# GRPO + PPO算法demo

## 一、整体结构说明
1. **配置模块（Config）**：用于设置参数，其中包括选择算法（algo = "ppo" 或 "grpo"）。
2. **损失函数（ppo_loss / grpo_loss）**：分别对应两种算法，接口一致，便于切换。
3. **损失函数注册表（LOSS_FN_REGISTRY）**：根据配置信息cfg.algo自动选用对应的损失函数。
4. **训练步骤（train_step）**：每步自动调用当前算法对应的loss函数进行优化。
5. **主训练循环（main）**：训练主流程，只需在配置中更改cfg.algo即可实现算法的无缝切换。

In [2]:
import torch
from torch import nn
from dataclasses import dataclass

# ======================
# 1. 配置
# ======================

@dataclass
class Config:
    algo: str = "ppo"           # <<< 只改这一行: "ppo" 或 "grpo"
    lr: float = 1e-4
    clip_range: float = 0.2
    beta_kl: float = 0.01       # GRPO 用
    vf_coef: float = 0.5
    ent_coef: float = 0.01
    group_num: int = 4          # GRPO: 每个 prompt 有多少个候选 response
    input_len: int = 8          # prompt 长度
    seq_len: int = 32
    vocab_size: int = 50257
    hidden_size: int = 256
    device: str = "cuda" if torch.cuda.is_available() else "cpu"


# ======================
# 2. 一个极简 policy 模型
# ======================

class TinyPolicy(nn.Module):
    def __init__(self, cfg: Config):
        super().__init__()
        self.embed = nn.Embedding(cfg.vocab_size, cfg.hidden_size)
        self.ln = nn.LayerNorm(cfg.hidden_size)
        self.head = nn.Linear(cfg.hidden_size, cfg.vocab_size)
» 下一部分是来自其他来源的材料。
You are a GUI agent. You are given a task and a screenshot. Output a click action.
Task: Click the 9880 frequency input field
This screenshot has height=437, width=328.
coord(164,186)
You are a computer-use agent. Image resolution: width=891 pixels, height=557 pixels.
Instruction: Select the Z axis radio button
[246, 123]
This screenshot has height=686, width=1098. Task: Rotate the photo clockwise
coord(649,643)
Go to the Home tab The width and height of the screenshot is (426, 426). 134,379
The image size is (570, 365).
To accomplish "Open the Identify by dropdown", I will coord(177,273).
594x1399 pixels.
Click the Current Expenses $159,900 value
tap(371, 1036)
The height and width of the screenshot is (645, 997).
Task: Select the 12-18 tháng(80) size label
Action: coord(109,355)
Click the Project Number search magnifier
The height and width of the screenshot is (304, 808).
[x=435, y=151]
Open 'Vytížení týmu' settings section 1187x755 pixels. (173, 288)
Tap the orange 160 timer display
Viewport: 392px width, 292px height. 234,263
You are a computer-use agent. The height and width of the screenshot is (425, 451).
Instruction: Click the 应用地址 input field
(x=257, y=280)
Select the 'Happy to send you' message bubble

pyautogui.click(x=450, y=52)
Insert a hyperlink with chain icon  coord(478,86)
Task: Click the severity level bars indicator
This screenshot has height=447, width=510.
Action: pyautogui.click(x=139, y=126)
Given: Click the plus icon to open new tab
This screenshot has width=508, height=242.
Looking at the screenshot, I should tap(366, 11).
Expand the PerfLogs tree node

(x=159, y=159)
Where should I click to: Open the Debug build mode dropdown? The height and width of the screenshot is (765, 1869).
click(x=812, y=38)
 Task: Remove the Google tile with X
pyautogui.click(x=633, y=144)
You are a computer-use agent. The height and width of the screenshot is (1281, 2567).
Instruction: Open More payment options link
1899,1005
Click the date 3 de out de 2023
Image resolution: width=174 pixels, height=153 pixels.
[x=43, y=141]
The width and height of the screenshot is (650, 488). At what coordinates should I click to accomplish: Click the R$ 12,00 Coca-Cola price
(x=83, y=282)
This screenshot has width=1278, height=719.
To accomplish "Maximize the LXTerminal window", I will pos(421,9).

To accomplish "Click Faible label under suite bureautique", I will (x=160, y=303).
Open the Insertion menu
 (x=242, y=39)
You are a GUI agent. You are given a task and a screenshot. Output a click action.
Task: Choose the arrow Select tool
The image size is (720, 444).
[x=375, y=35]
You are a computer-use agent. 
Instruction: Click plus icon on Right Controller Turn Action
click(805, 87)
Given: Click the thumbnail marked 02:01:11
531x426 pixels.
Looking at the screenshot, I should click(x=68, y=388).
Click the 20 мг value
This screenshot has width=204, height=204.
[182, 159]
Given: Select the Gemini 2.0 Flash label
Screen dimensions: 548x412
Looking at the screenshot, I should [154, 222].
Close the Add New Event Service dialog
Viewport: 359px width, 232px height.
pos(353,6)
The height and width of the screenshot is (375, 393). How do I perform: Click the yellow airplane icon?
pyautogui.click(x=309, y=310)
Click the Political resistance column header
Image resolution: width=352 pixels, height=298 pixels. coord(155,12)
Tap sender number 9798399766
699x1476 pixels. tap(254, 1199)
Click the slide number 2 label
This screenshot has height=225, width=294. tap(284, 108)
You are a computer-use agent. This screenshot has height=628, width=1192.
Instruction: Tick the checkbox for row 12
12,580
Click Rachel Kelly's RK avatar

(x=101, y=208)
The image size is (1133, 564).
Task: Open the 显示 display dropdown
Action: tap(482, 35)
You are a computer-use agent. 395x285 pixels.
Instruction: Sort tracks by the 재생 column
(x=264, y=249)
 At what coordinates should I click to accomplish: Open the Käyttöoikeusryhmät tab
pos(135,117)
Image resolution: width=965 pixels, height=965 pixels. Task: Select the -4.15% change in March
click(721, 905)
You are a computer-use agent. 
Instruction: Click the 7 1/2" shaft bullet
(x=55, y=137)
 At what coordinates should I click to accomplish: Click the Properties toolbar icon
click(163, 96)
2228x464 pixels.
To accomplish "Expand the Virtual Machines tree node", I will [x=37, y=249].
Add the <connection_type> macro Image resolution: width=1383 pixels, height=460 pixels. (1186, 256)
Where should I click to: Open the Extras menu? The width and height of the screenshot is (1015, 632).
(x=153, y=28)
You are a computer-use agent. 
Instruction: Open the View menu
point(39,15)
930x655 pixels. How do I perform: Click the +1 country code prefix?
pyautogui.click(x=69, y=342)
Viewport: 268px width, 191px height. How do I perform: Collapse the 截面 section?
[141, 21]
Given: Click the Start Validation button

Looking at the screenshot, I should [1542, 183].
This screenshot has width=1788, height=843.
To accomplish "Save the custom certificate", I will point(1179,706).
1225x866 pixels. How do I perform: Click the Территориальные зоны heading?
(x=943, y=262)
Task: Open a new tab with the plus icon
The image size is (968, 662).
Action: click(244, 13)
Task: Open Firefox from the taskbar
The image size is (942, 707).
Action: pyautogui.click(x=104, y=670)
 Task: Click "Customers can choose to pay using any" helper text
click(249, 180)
    def forward(self, input_ids):
        """
        input_ids: [bs, seq_len]
        返回 logits: [bs, seq_len, vocab_size]
        """
        x = self.embed(input_ids)              # [bs, seq_len, hid]
        x = self.ln(x)
        logits = self.head(x)                 # [bs, seq_len, vocab]
        return logits

    def log_prob(self, input_ids, actions):
        """
        给定 input_ids，返回这些 action 的 log_prob，形状 [bs, seq_len]
        actions: [bs, seq_len]
        """
        logits = self.forward(input_ids)      # [bs, seq_len, vocab]
        logprobs = logits.log_softmax(dim=-1)
        return logprobs.gather(-1, actions.unsqueeze(-1)).squeeze(-1)


# ======================
# 3. PPO / GRPO Loss 实现（统一接口）
# ======================

def compute_mask(bs, seq_len, input_len, device, dtype):
    mask = torch.zeros(bs, seq_len, device=device, dtype=dtype)
    mask[:, input_len:] = 1.0
    return mask


def ppo_policy_loss(pi_logprob, pi_old_logprob, advantage, mask, clip_range):
    """
    纯 policy 的 PPO loss（不含 value / entropy）
    """
    bs, seq_len = pi_logprob.shape

    ratio = torch.exp(pi_logprob - pi_old_logprob)            # [bs, seq_len]
    ratio_clip = torch.clamp(ratio, 1.0 - clip_range, 1.0 + clip_range)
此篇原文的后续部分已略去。